**Exercise goal**
Print the records below word for word, starting at the line that contains "Click the Mobifone blue m logo icon" and ending at the line that contains "Toggle the SD-WAN switch off".

* BEGIN Information given *

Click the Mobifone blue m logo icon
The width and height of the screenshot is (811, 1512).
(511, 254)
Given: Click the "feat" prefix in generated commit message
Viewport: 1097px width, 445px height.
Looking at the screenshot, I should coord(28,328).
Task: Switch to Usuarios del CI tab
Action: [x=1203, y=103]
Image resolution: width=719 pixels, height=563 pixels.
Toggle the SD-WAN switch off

* END Information given *
* BEGIN Information given *

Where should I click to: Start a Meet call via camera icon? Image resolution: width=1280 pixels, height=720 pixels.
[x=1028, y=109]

* END Information given *

**Response to this task**
Click the Mobifone blue m logo icon
The width and height of the screenshot is (811, 1512).
(511, 254)
Given: Click the "feat" prefix in generated commit message
Viewport: 1097px width, 445px height.
Looking at the screenshot, I should coord(28,328).
Task: Switch to Usuarios del CI tab
Action: [x=1203, y=103]
Image resolution: width=719 pixels, height=563 pixels.
Toggle the SD-WAN switch off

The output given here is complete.